(The data begins)

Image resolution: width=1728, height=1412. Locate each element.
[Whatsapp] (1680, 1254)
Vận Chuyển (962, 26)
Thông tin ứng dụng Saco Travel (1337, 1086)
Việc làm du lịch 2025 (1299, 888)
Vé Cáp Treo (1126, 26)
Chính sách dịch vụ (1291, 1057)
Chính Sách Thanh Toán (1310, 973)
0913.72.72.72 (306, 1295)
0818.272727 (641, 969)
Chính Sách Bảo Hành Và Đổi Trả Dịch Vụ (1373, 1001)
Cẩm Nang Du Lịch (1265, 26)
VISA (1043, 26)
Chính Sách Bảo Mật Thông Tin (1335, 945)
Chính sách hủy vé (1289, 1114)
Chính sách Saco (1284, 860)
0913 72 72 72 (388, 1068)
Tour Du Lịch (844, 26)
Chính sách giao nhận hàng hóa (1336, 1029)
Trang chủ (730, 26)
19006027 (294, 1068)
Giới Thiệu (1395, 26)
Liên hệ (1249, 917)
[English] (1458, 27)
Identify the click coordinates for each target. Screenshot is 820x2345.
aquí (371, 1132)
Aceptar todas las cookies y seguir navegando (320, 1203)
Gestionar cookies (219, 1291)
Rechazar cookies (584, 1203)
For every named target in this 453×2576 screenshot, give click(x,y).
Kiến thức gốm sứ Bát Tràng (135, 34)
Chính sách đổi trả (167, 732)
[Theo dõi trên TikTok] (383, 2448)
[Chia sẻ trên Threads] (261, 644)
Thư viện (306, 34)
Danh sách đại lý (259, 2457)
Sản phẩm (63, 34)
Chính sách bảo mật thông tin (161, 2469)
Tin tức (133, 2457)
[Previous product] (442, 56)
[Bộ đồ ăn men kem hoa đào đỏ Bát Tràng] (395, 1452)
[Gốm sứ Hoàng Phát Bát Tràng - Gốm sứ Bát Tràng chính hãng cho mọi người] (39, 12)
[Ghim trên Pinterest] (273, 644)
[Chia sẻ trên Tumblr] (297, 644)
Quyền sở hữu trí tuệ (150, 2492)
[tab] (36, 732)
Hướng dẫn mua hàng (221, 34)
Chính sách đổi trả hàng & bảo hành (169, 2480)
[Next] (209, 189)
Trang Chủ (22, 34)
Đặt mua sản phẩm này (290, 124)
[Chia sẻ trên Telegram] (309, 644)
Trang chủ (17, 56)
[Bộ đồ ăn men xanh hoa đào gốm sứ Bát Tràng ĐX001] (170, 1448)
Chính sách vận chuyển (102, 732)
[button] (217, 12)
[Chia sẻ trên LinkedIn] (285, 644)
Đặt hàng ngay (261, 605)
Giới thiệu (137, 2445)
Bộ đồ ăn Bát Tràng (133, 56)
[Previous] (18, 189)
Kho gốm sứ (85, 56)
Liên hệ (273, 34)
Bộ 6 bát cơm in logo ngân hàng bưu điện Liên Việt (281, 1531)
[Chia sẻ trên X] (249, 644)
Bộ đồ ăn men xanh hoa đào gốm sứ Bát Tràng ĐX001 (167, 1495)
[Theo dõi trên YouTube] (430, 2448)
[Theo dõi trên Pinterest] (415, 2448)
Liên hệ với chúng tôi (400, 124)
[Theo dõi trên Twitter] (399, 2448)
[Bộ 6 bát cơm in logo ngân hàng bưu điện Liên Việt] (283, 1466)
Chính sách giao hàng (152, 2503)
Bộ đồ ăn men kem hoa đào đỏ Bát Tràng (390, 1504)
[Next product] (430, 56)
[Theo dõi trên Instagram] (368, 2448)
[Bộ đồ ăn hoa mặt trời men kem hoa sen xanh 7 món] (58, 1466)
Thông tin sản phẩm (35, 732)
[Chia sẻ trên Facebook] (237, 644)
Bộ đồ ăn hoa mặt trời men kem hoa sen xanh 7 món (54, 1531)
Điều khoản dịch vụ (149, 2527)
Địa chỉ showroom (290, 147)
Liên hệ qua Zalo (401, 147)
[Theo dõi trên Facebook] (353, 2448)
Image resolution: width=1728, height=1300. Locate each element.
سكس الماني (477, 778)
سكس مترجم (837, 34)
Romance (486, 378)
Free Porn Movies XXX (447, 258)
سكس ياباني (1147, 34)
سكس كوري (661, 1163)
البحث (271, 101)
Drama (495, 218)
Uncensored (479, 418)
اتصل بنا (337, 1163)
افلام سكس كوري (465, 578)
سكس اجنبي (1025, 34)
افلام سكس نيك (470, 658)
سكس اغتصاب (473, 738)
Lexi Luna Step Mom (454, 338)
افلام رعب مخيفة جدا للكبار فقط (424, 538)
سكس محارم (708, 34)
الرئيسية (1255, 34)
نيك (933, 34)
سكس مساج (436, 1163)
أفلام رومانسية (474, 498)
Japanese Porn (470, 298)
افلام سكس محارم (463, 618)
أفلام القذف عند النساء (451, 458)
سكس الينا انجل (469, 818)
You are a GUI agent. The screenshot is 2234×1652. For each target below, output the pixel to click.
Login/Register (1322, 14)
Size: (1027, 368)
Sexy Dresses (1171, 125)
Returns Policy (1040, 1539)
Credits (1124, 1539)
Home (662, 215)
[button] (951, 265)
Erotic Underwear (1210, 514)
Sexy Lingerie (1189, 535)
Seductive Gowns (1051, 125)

(The data ends)

• **Exercise directions**:
Of the lines above, output exactly those from the line bearing "[Theo dõi trên TikTok] (383, 2448)" through the line bearing "Kho gốm sứ (85, 56)", inclusive.

• **Solution for this problem**:
[Theo dõi trên TikTok] (383, 2448)
[Chia sẻ trên Threads] (261, 644)
Thư viện (306, 34)
Danh sách đại lý (259, 2457)
Sản phẩm (63, 34)
Chính sách bảo mật thông tin (161, 2469)
Tin tức (133, 2457)
[Previous product] (442, 56)
[Bộ đồ ăn men kem hoa đào đỏ Bát Tràng] (395, 1452)
[Gốm sứ Hoàng Phát Bát Tràng - Gốm sứ Bát Tràng chính hãng cho mọi người] (39, 12)
[Ghim trên Pinterest] (273, 644)
[Chia sẻ trên Tumblr] (297, 644)
Quyền sở hữu trí tuệ (150, 2492)
[tab] (36, 732)
Hướng dẫn mua hàng (221, 34)
Chính sách đổi trả hàng & bảo hành (169, 2480)
[Next] (209, 189)
Trang Chủ (22, 34)
Đặt mua sản phẩm này (290, 124)
[Chia sẻ trên Telegram] (309, 644)
Trang chủ (17, 56)
[Bộ đồ ăn men xanh hoa đào gốm sứ Bát Tràng ĐX001] (170, 1448)
Chính sách vận chuyển (102, 732)
[button] (217, 12)
[Chia sẻ trên LinkedIn] (285, 644)
Đặt hàng ngay (261, 605)
Giới thiệu (137, 2445)
Bộ đồ ăn Bát Tràng (133, 56)
[Previous] (18, 189)
Kho gốm sứ (85, 56)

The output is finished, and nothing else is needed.